On the other hand, studies have shown that surrounding yourself with people who have the same goals as you can actually boost your weight-loss efforts. Spending time with friends you meet at the gym or with those who enjoy eating healthy foods can be motivating, whether its consciously or subconsciously.
Types of friends who could sabotage weight loss
The friend who encourages you to quit - These types of friends may seem as if they are looking out for your best interests, but encourage you to quit because the weight-loss journey “seems too hard” or “isn’t worth the effort.”
The friend who tempts you with “rewards” - These friends may acknowledge your weight-loss efforts, but often encourage you to take a break from exercise or “reward” you with desserts since you’ve been “working so hard.”
The friend you used to eat with - You may have one or more friends with whom you used to eat dessert, or with whom you used to go to buffets. As you begin to lose weight, sometimes these friends may become worried that you will begin judging them on their eating habits, which can cause them to lash out in defense or become unsupportive.
The friend who was also overweight, or who used to be thinner than you - As you begin to slim down, you may become thinner than a friend who was previously thinner than you, and is now heavier than you as a result.
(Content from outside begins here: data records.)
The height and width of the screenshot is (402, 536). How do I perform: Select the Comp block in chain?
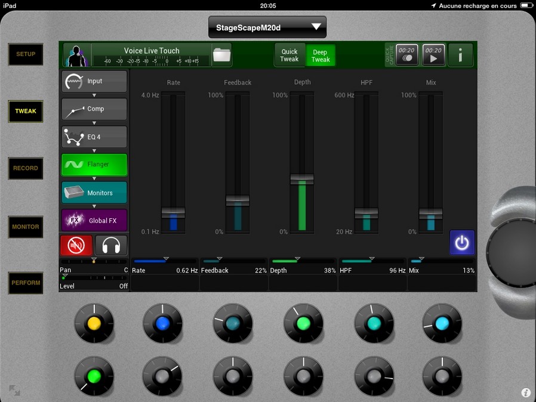94,109
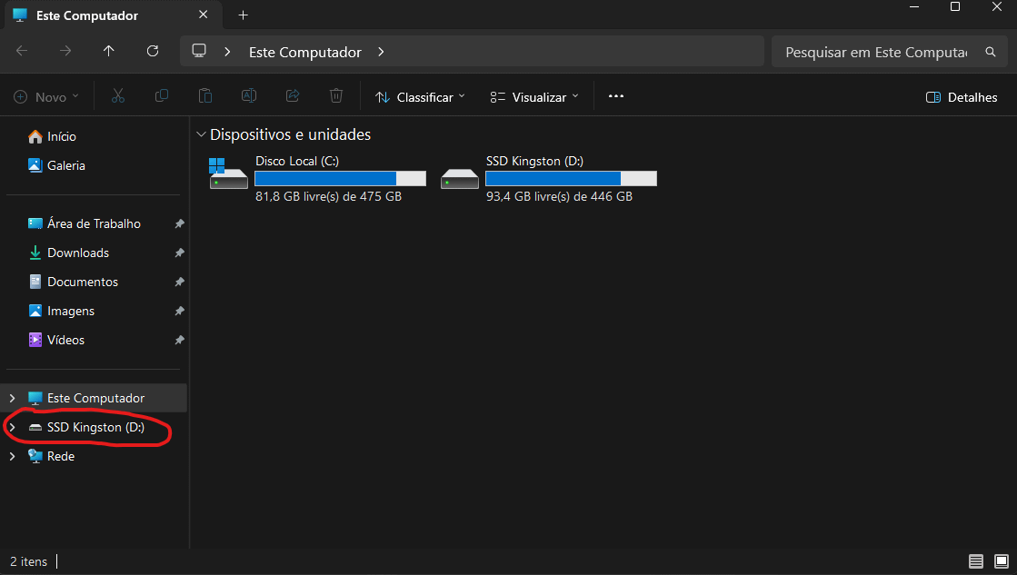
Task: Collapse the Dispositivos e unidades group
Action: [201, 135]
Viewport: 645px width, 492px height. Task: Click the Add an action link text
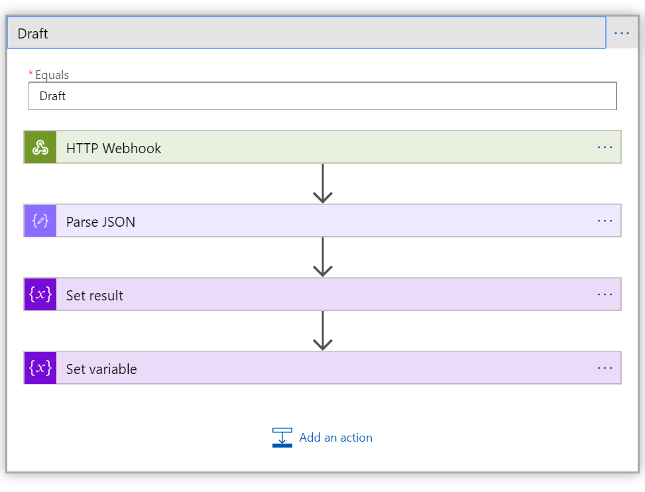(x=335, y=438)
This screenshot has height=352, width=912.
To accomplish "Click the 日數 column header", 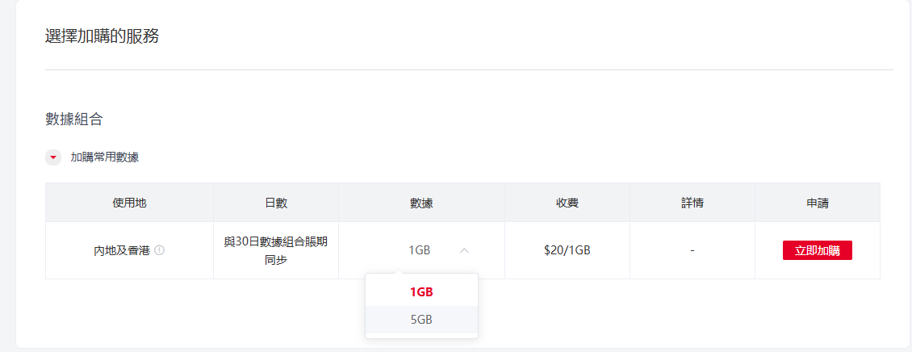I will [x=276, y=203].
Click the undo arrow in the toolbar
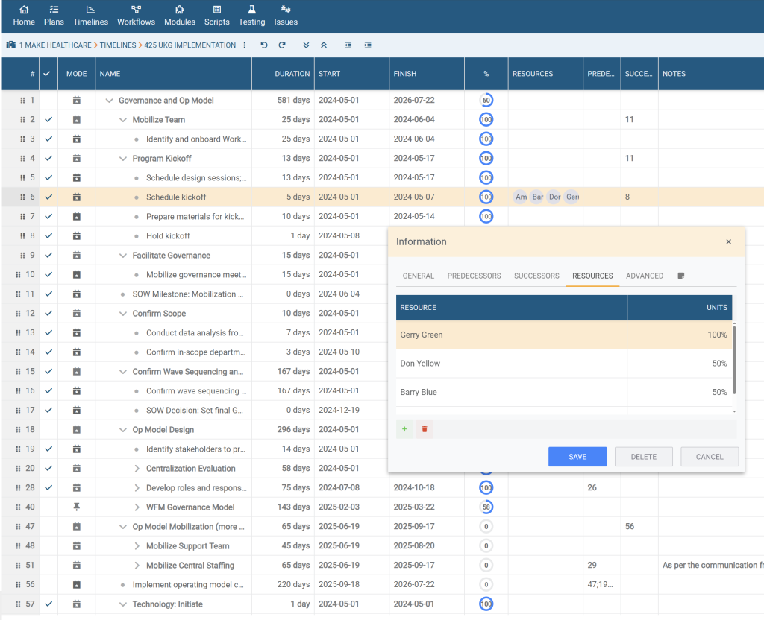 264,45
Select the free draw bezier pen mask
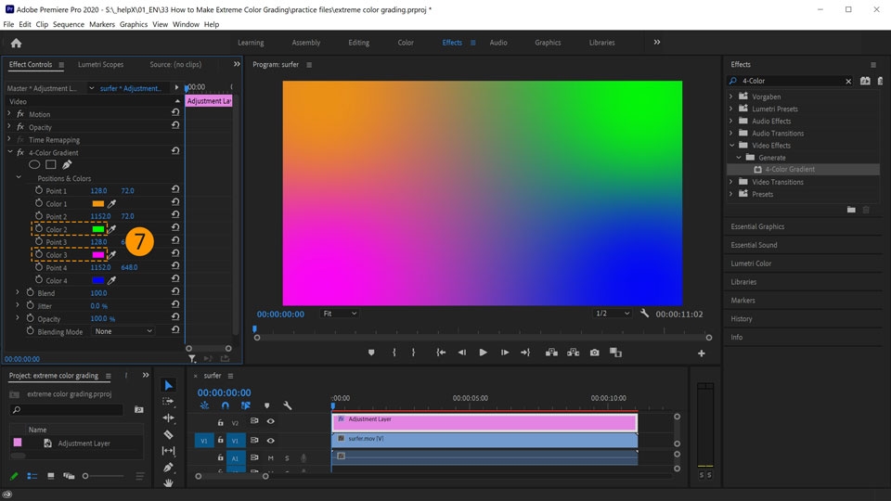Image resolution: width=891 pixels, height=501 pixels. tap(67, 165)
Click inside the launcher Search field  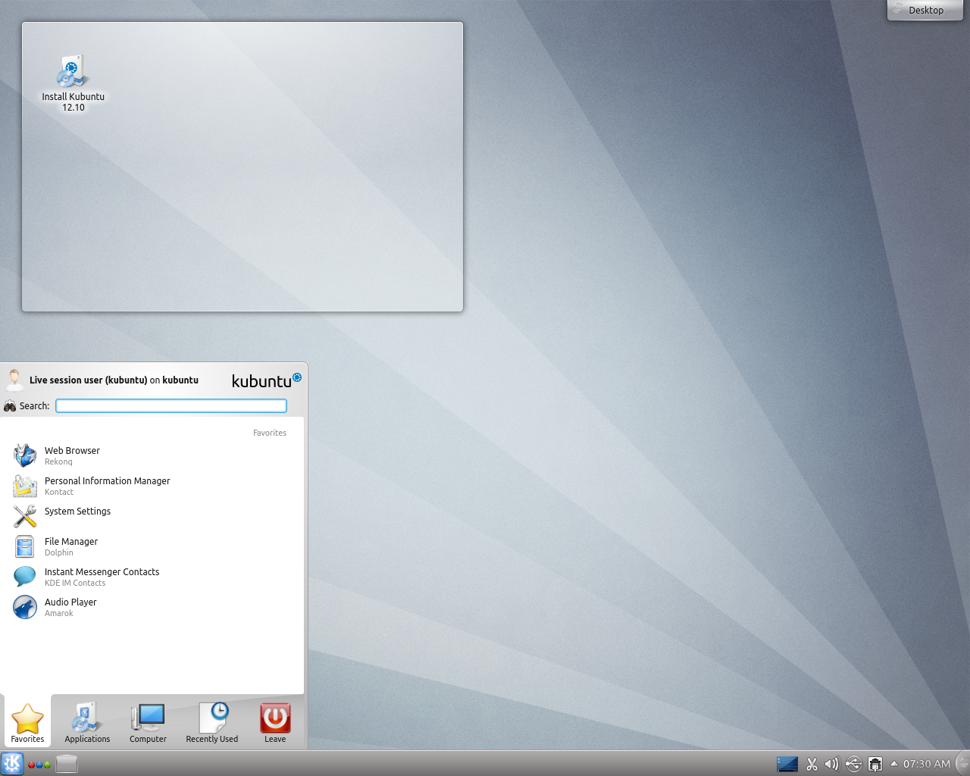(171, 405)
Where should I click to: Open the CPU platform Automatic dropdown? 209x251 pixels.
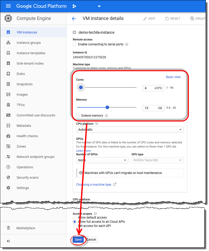click(130, 130)
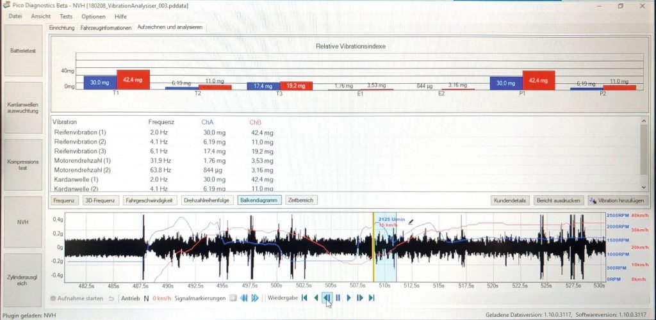This screenshot has width=656, height=320.
Task: Switch to the Fahrzeuginformationen tab
Action: tap(106, 28)
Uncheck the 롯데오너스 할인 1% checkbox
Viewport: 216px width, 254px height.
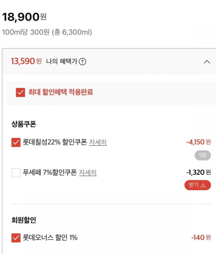(x=16, y=238)
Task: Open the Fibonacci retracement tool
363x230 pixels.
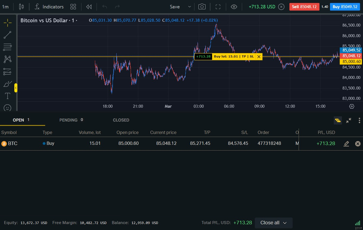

Sometimes, the shift in weight could also result in a shift in roles, which can potentially disrupt some friendships.
The friend who craves the spotlight - If you have a friend who constantly enjoys being the center of attention, then your weight loss may make them jealous, especially if your mutual friends are lavishing their praise and attention on you.
If any of these “friends” sound familiar, perhaps you can talk openly with your friends or give them time to adjust to your new lifestyle. Some of your friends may be understanding and become more supportive, or others may hold a grudge against your weight loss. If the latter is true, then you might need to find new friends that can appreciate the hard work you’re putting in toward becoming healthier.